In General Conference a few weeks ago, Elder Paul Johnson shared this quote and story in the Sunday morning session:
“No pain that we suffer, no trial that we experience is wasted. … All that we suffer and all that we endure, especially when we endure it patiently, builds up our characters, purifies our hearts, expands our souls, and makes us more tender and charitable. … It is through sorrow and suffering, toil and tribulation, that we gain the education that we come here to acquire.”
Orson F. Whitney, in Spencer W. Kimball, Faith Precedes the Miracle (1972), 98.
Recently a nine-year-old boy was diagnosed with a rare bone cancer. The doctor explained the diagnosis and the treatment, which included months of chemotherapy and major surgery. He said it would be a very difficult time for the boy and his family but then added, “People ask me, ‘Will I be the same after this is over?’ I tell them, ‘No, you won’t be the same. You will be so much stronger. You will be awesome!’
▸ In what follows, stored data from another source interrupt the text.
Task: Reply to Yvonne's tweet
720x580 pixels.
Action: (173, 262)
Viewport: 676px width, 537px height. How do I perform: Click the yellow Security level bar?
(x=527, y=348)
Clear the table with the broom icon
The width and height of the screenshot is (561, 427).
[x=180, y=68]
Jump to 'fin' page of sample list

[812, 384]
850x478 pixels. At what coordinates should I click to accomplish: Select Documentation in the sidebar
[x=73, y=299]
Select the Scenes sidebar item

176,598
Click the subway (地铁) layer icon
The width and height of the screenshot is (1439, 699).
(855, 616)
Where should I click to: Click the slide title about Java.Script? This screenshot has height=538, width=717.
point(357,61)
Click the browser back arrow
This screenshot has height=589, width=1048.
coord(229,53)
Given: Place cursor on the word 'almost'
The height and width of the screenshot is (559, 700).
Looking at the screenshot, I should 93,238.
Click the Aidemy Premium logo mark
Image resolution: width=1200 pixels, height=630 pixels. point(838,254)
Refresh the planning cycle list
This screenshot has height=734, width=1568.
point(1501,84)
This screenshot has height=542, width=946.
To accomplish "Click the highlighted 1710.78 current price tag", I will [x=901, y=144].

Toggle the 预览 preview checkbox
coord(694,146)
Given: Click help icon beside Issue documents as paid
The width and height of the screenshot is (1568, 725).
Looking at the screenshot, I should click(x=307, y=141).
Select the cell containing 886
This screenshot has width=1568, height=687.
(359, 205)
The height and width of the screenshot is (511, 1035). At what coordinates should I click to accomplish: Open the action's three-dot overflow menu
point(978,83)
In the April Ensign magazine, I found this statement (p. 27):
“When someone has an ailment or an illness and they are healed as the result of a blessing, their faith is being strengthened. But for those who aren’t healed but continue faithful, their faith is being perfected. The first is a faith-promoting experience. The second is faith-perfecting.”Which brings me back to Robin and Dennison. I am sure they wish they could take the medicine, the treatments, the ‘pokes’, the nausea, and all the rest upon themselves rather than see Carter go through it. They know there is divine purpose in their difficulties, and they are facing them with love, faith, and determination. I stand in awe at their strength and good cheer. Their whole family is on the way to being so much stronger, they will be awesome!